On Friday, the attacker responded to GMX’s onchain bounty message with a blunt reply: “ok, funds will be returned later.” Blockchain analytics firm PeckShield flagged the message and confirmed the exploiter had returned $5.5 million in FRAX, followed by another $5 million shortly after. ETH transfers totaling around $30 million were also tracked back to GMX’s deployer address.
The hacker had 48 hours to comply or face legal action. GMX’s public bounty offer, equal to 10% of the stolen sum, remains available from its treasury.
In the aftermath, GMX’s token dropped 28% but rebounded around 14% on Friday as the funds began to trickle back. It was last trading at $13.25.
The GMX team published a post-mortem on Thursday, confirming that V1 was hit by a re-entrancy vulnerability and that V2 operations were unaffected.

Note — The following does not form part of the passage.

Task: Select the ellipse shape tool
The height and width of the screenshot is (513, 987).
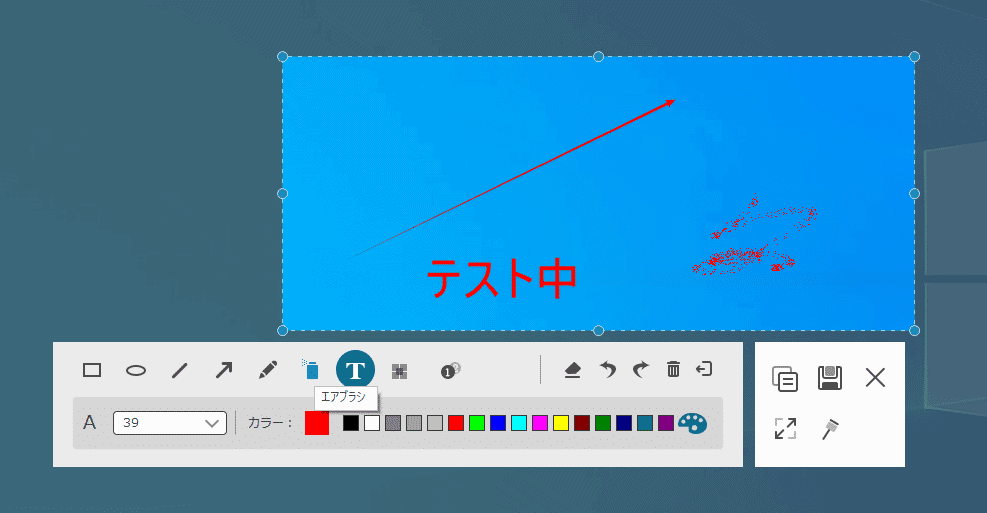Action: pos(136,371)
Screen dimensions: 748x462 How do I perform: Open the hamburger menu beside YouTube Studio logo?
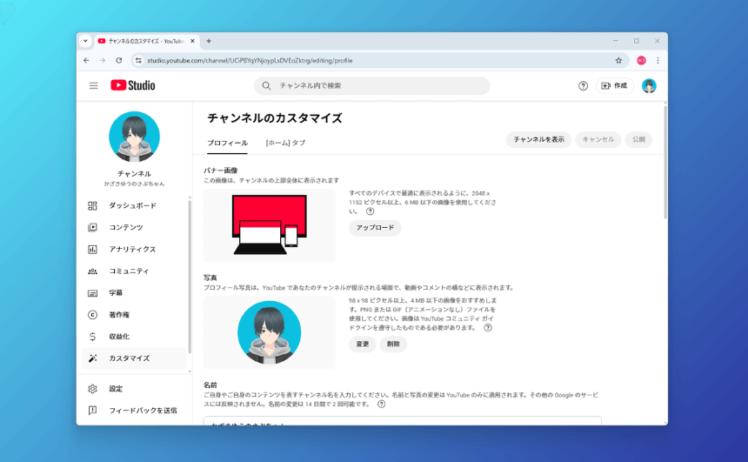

Going forward, the team said minting and redeeming GLP on Arbitrum will be disabled, and remaining funds will go toward reimbursing affected users. A DAO vote is expected to decide on further compensation measures.
The GMX exploit is the latest reminder of the challenges facing DeFi protocols as they juggle complex codebases, real-world incentives, and increasingly professional attackers. Still, the outcome here appears headed for a relatively peaceful resolution—albeit one that cost GMX millions and a reputational bruise.